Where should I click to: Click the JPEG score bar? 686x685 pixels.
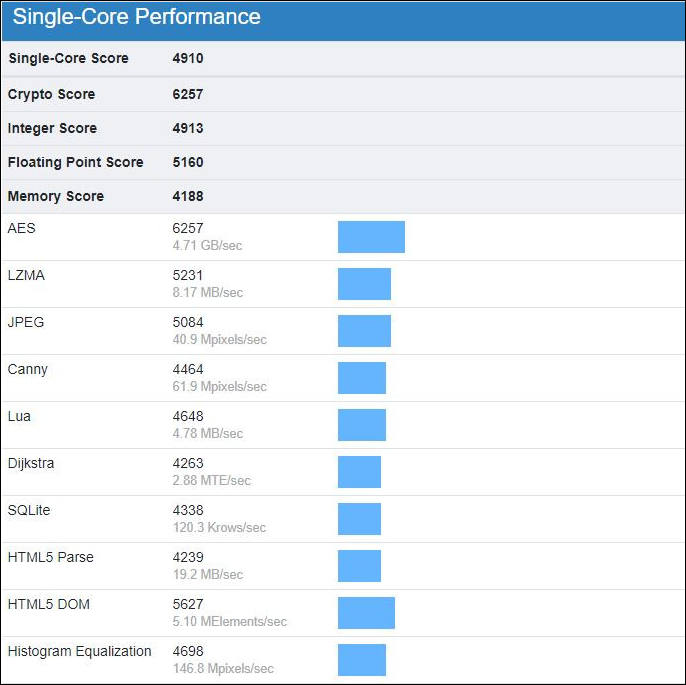click(x=364, y=331)
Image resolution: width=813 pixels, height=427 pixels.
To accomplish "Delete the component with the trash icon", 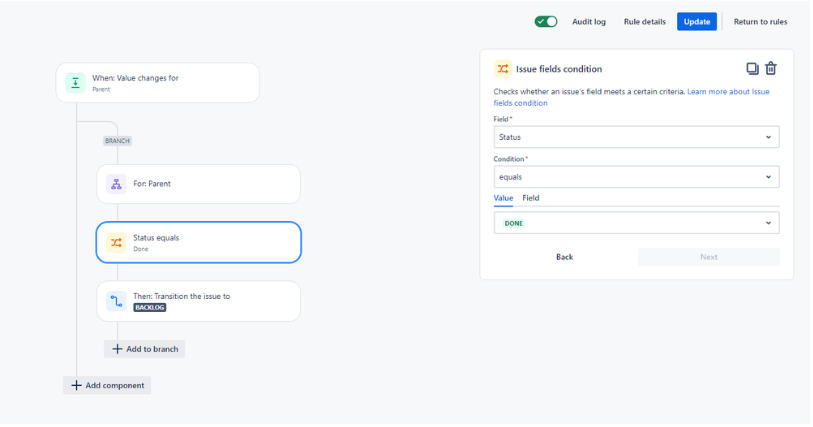I will 771,68.
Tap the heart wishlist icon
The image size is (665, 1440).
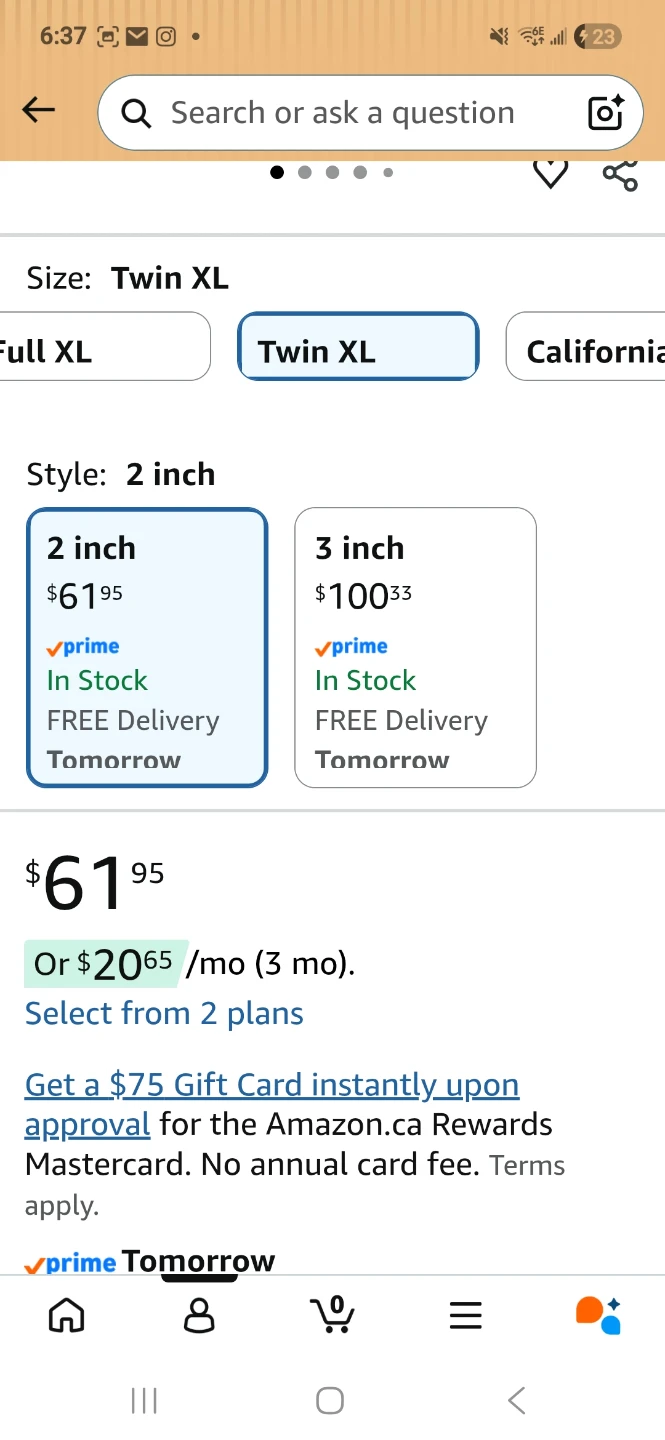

================================

Starting at the line that holds "Tap the heart wishlist icon" and ending at the last line of the material above, repeat each line exactly, both ends included, and leave the pictures out.

Tap the heart wishlist icon
The image size is (665, 1440).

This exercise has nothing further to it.